5 : tri à la binoculaire des macro-restes pour les études environnementales (crédit : A. Carré)

Afin de réaliser des études paléoenvironnementales sur les différentes séquences de sols étudiées, des seaux de 10L de sédiments ont été prélevés, flottés, et tamisés à 2mm et 500 μm. Après séchage, quatre types de macro-restes ont été isolés à l’aide d’une binoculaire :

  • les restes végétaux : charbons et graines carbonisées, afin de comprendre les changements de la végétation, les pratiques agricoles et de dater les niveaux par radiocarbone (14C).
  • les restes fauniques : coquilles et os, qui fournissent des informations sur les changements environnementaux et climatiques.

Ces macro-restes seront identifiés et analysés par des spécialistes: anthracologues/carpologues (L. Herveux), malacologues (H. Djerbi) et zooarchéologues.

L’enquête ethnographique (Julien Charbonnier)

6: prise d'eau dans une parcelle abandonnée de Shimal (crédit : J. Charbonnier)

6: prise d’eau dans une parcelle abandonnée de Shimal (crédit : J. Charbonnier)

Une étude ethnoarchéologique sur la gestion traditionnelle des sols et des eaux a été menée afin de :

  • documenter l’histoire récente de l’oasis de Shimal, notamment en relation avec la modernisation et l’urbanisation rapide des Émirats arabes unis.
  • fournir le cadre de référence nécessaire pour interpréter les différents niveaux identifiés dans les sondages géoarchéologiques en termes de pratiques agricoles (amendements, fertilisation, problèmes rencontrés, espèces cultivés), mais aussi pour identifier et interpréter les ouvrages hydrauliques antérieurs, visibles au sol ou découverts dans les sondages.
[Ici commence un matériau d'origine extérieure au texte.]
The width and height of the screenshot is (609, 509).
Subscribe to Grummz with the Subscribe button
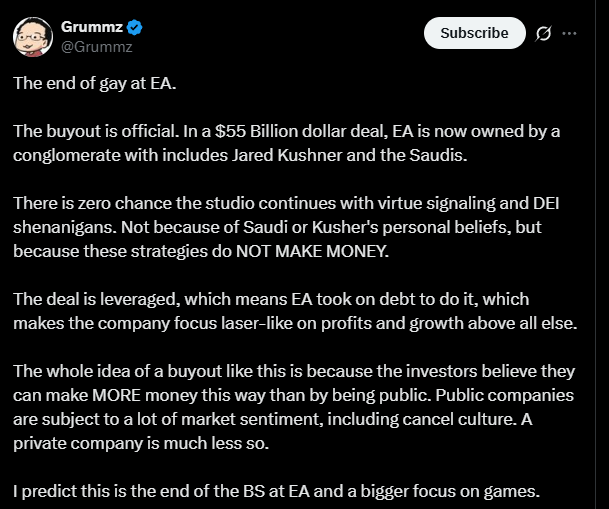click(x=474, y=33)
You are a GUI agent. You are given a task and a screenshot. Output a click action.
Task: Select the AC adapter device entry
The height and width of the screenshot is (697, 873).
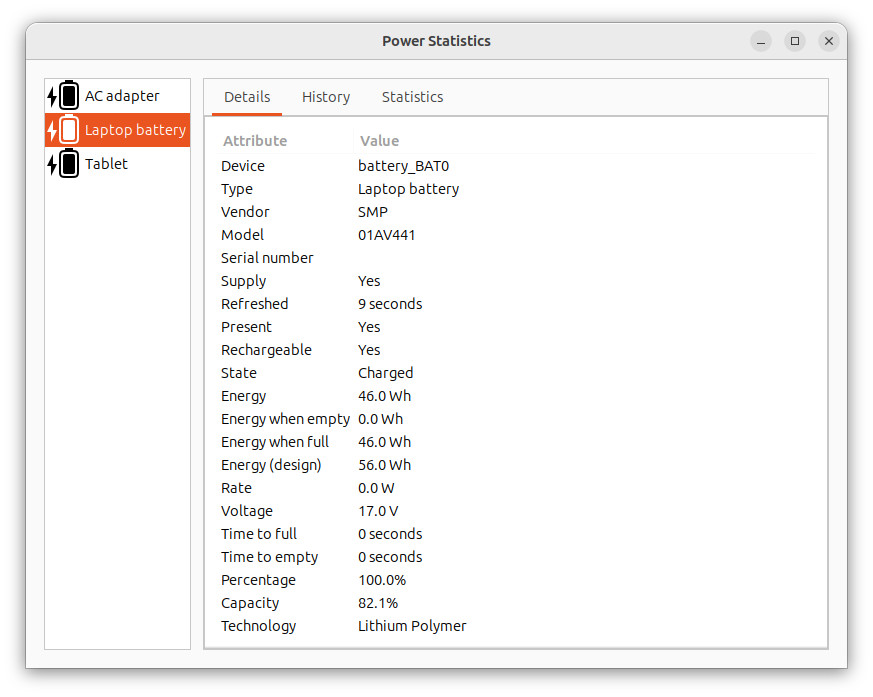(117, 96)
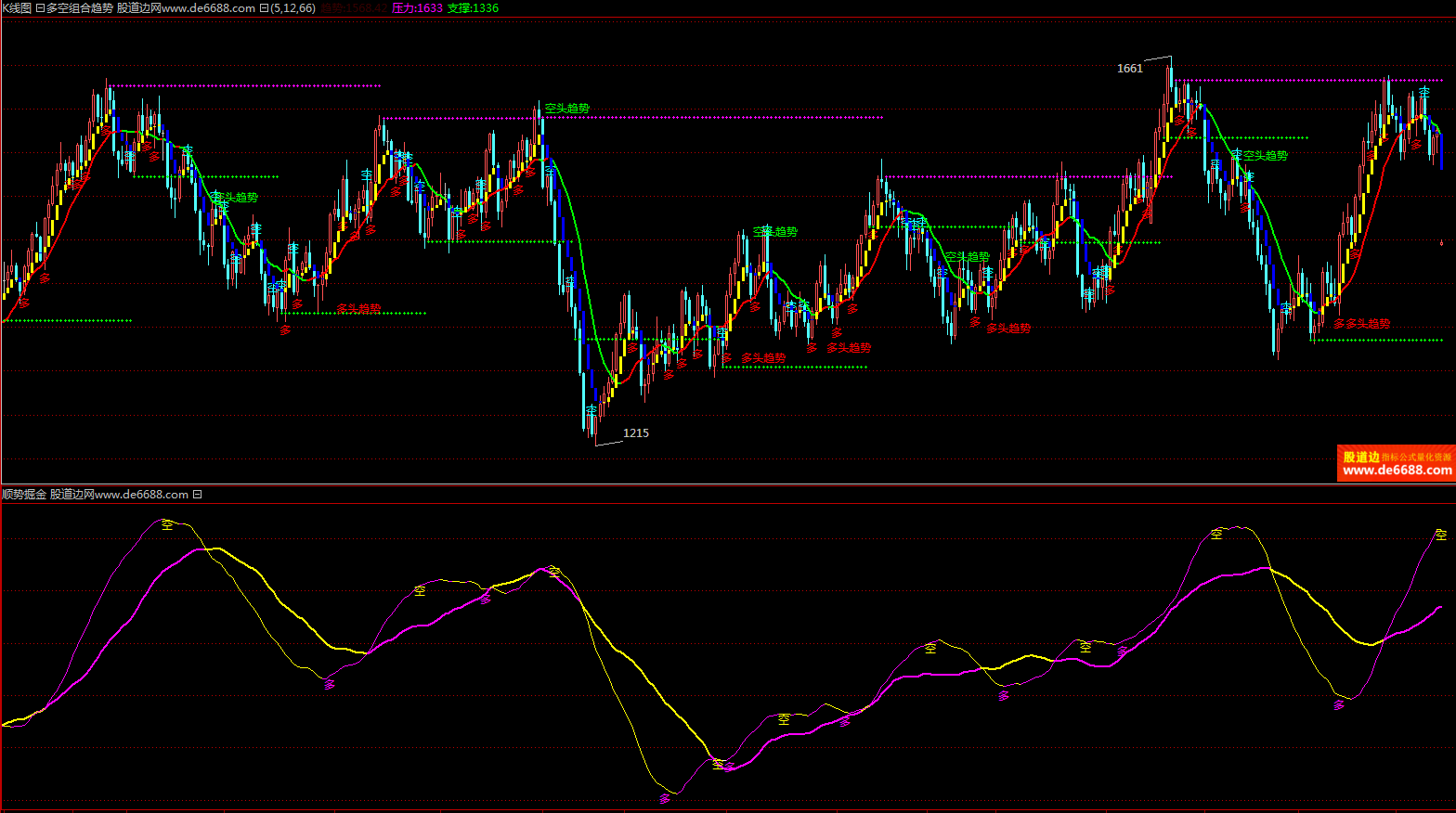Select the 顺势掘金 indicator title
This screenshot has width=1456, height=813.
click(24, 495)
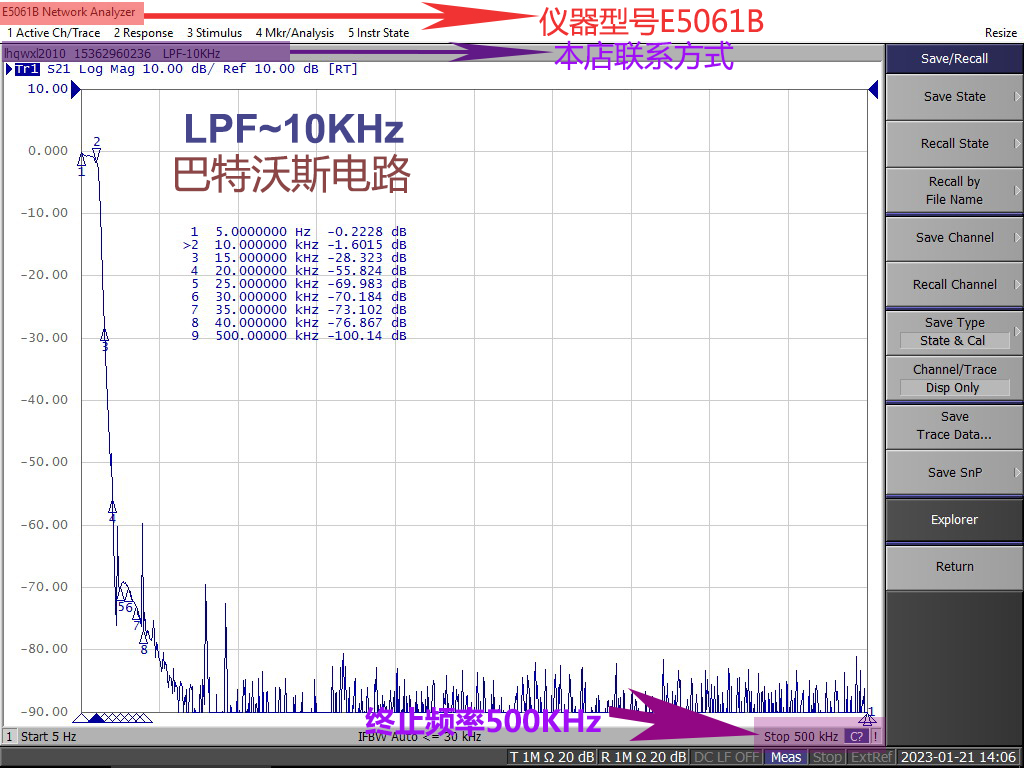1024x768 pixels.
Task: Select marker 3 on the filter slope
Action: click(104, 336)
Pour cela, un travail d’identification et de cartographie des structures agricoles (organisation des parcelles, réseau d’irrigation) a été mené sur le terrain, en collaboration avec Gourguen Davtian. En parallèle, des entretiens ethnographiques ont été menés avec les habitants de la palmeraie. Trois entretiens complets ont été réalisés cette année à Shimal, en anglais, et ont fait l’objet d’un enregistrement audio.

Parmi les principaux résultats, il est apparu que les jardins implantés sur les deux cônes alluviaux regroupent des zones agricoles distinctes, chacune alimentée par un wadi précis ou par une de ses branches. L’appellation Shimal correspond en fait à la zone Nord-Est, et est uniquement alimenté par le wadi Haqil. Des données sur les relations entre communautés en amont dans les montagnes et communautés oasiennes en aval viennent également éclairer l’organisation du territoire et la gestion des ressources. Il est également apparu que l’irrigation des parcelles étaient principalement fondée sur les puits, et que la canalisation des eaux de ruissellement était aussi pratiquée pour alimenter la nappe. Enfin, les habitants assurent que la salinisation des sols est apparue suite à la généralisation de  l’utilisation de la pompe motorisée dans les puits.